People Like Us & Ergo Phizmiz – Over the past five years the collaboration of People Like Us & Ergo Phizmiz has produced two full length albums, a podcast series, a live soundtrack to Christian Marclay’s ‘Screenplay’, a 7″ single on Touch, and a 10″ EP. Their work has been disseminated internationally to widespread critical acclaim, straddling the absurd with the accessible, filtering experimental and avant-garde techniques through the looking glass of humorous pop music. They have come to resemble something akin to the Morecambe & Wise of the avant-garde…

Individually both artists have produced a vast body of work that collectively spans hundreds of hours, across film, theatre, albums, radio and live performance. Most recently People Like Us released the album ‘Music For The Fire’ in collaboration with Wobbly on the Illegal Art label (with a new solo record due later in the year). Ergo’s most recent productions are the new album ‘Things to Do and Make’ on Care in the Community Recordings, and the contemporary opera about radio, magic and death ‘The Mourning Show’.

www.berwickfilm-artsfest.com

The other commissions by other artists are:

Mat Fleming, Deborah Bower and Harriet Plewis – Mat has been making films since he was 18 with a special enthusiasm for 8mm and 16mm film. In 2001 he co-founded Cineside, which became the Side Cinema, and then Star and Shadow Cinema collective. Deborah is an artist, film enthusiast and zine maker. Having studied fine Art, she works mainly with film and the pieces often involve lone characters performing to camera in a cinematic manner. Harriet is a performance artist, movement director and co-founder of experimental theatre collective, The Awkwards. She trained at Ecole Jacques Lecoq, Paris and frequently performs with companies including Zephyr in Zanussi Dance Collectif and Factory Party Productions. Her work, often comic, is concerned with the representation of authenticity and modern approaches to protest.

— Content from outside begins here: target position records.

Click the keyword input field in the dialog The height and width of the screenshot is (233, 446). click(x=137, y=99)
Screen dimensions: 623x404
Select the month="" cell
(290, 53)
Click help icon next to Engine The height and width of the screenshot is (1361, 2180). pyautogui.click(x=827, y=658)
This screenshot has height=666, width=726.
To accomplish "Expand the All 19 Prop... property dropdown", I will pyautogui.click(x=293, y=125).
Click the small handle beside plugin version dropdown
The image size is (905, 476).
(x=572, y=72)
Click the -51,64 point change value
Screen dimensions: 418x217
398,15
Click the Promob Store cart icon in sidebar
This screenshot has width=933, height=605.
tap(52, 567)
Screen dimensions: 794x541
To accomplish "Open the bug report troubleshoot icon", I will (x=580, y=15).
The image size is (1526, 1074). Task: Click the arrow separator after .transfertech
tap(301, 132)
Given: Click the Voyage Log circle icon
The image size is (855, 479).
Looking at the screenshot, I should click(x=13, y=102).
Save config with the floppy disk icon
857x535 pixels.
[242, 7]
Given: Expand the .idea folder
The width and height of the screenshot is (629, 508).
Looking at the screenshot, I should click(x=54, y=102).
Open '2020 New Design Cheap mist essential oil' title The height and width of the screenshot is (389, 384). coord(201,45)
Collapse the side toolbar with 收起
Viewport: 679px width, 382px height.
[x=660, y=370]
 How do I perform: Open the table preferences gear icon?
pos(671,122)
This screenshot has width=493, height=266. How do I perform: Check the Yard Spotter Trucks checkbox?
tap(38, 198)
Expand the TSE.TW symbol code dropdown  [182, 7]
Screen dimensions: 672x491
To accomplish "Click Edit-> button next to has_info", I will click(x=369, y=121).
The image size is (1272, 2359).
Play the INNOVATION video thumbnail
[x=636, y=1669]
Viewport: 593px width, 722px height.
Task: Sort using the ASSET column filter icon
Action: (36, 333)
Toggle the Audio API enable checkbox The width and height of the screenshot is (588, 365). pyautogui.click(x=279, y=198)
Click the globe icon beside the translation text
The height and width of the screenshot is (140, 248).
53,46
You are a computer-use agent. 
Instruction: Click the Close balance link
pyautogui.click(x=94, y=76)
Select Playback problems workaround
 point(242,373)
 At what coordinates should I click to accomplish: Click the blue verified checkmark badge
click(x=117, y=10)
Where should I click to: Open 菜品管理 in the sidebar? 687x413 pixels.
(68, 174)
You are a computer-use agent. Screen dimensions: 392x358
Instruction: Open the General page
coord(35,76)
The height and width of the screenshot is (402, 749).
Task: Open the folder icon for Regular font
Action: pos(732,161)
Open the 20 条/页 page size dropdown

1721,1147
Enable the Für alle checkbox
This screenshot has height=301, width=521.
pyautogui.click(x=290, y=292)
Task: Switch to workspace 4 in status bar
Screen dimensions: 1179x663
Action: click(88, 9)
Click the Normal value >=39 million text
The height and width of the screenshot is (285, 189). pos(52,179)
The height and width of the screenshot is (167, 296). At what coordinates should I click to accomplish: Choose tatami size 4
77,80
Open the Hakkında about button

Corin Sworn – originally from Canada, Corin now lives and works in Glasgow. Her practice examines shifting ideals and understandings from one period in history to another. Sworn examines these themes through the production of objects, ephemera and films. These films use various historical events and understandings to construct loose narratives that wander among fragments of the past. Through the use of appropriation much of her work is built from these ‘fragments’.

BJ Nilsen – is a Swedish sound and recording artist. His work is primarily focused on the sound of nature and its effect on humans, field recordings, and the perception of time and space as experienced through sound, often electronically treated. Nilsen has created worked for documentary film, television and sound designer. He has collaborated with, among others, Chris Watson, Christian Fennesz, Hildur Gudnadottir, Semiconductor, Brandon La Belle, Phillip Jeck and Jon Wozencroft.